Gold prices surged on Tuesday as investors sought safety amid stalled Russia-Ukraine peace talks. At the same time, uncertainty regarding Trump’s tariff policies and their impact on the global economy drove safe-haven inflows to the yellow metal.
Reports that Trump was ready to end the war between Russia and Ukraine weakened gold prices as it increased risk appetite. The US President went as far as calling the two presidents and confirming that they both want peace. As a result, the three parties were set to meet in Saudi Arabia to discuss a peace deal.
However, on Tuesday, it became clear that there were still tensions between the two countries that might make the peace-seeking process long. The Ukrainian president is already suspicious of a deal between the US and Russia. As a result, he postponed his journey to Saudi Arabia.
Meanwhile, Russia is trying to use this opportunity to gain from the peace deal by demanding more than Ukraine is ready to offer. The renewed tensions dampened hopes for a near-term ceasefire, boosting gold prices. Gold is considered the safest bet in times of geopolitical tensions.

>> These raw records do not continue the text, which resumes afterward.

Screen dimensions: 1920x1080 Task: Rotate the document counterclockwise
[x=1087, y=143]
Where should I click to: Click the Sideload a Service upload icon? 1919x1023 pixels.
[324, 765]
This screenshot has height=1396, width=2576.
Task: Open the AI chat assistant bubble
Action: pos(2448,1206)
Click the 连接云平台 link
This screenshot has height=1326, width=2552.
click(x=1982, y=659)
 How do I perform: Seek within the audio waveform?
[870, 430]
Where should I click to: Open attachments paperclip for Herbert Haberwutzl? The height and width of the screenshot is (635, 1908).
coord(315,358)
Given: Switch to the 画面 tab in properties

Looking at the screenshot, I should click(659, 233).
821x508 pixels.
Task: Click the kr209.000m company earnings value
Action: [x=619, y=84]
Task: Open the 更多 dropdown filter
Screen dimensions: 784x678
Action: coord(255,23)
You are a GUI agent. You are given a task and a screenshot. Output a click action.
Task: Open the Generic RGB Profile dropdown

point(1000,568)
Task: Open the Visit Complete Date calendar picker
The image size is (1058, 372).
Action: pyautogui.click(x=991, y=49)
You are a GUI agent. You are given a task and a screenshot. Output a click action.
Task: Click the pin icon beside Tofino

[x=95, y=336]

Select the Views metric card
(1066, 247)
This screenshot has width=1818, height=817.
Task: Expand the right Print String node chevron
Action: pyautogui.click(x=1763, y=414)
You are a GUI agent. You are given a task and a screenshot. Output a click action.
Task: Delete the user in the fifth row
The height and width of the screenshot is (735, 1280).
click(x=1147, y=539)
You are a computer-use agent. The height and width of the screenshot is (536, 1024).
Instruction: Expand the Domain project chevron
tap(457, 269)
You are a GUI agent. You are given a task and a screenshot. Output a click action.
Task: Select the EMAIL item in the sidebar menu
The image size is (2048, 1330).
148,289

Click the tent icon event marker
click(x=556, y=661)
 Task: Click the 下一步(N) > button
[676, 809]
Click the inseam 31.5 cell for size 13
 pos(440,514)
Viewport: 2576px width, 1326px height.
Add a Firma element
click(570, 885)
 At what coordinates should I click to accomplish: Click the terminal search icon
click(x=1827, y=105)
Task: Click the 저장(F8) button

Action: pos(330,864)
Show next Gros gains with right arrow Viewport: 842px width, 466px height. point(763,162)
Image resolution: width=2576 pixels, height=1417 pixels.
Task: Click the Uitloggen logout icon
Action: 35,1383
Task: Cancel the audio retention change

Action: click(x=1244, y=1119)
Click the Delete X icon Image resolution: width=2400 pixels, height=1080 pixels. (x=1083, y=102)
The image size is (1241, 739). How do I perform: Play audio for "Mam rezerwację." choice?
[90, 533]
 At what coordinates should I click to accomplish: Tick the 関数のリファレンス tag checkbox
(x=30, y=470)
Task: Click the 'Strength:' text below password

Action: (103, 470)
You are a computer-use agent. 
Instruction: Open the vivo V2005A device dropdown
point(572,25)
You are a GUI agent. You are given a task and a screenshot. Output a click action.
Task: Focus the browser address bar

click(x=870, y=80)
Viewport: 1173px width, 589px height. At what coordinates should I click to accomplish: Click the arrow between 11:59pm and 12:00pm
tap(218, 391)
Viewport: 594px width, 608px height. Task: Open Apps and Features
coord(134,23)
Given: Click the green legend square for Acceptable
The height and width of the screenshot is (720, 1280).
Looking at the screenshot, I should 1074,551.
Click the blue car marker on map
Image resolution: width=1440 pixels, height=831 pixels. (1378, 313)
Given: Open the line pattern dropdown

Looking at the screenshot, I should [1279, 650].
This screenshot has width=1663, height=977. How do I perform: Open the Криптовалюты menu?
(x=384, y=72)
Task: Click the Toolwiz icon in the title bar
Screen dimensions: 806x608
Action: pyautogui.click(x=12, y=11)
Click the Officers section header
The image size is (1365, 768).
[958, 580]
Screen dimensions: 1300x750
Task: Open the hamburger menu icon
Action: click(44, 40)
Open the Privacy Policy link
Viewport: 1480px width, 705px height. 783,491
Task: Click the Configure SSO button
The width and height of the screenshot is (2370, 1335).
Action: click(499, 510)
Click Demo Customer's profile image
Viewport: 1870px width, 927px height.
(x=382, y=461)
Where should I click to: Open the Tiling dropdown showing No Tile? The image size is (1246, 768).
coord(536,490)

Spot gold (Source: Bloomberg)
At the same time, market participants are grappling with uncertainty regarding Trump’s tariff policies. The president has taken an aggressive stance, imposing tariffs on specific goods and countries. Although some tariffs have been paused or delayed, Trump is ready to implement all of them, which could lead to a global trade war. Such an outcome would hurt the global economy and risk appetite, pushing investors to safe-haven assets like gold.
Tariffs could increase US inflation, leading the Fed to maintain high interest rates. Although gold is a hedge against inflation, it cannot compete with yielding assets. Therefore, high US rates would hurt demand for bullion.
Last week, inflation figures from the US revealed hotter-than-expected price pressure, slashing Fed rate cut expectations. However, a separate report showed an unexpected decline in retail sales, which revived rate-cut bets. Market participants now expect the FOMC policy meeting minutes to provide more clues on future monetary policy.
Elsewhere, forecasts show that central bank demand will support gold prices this year.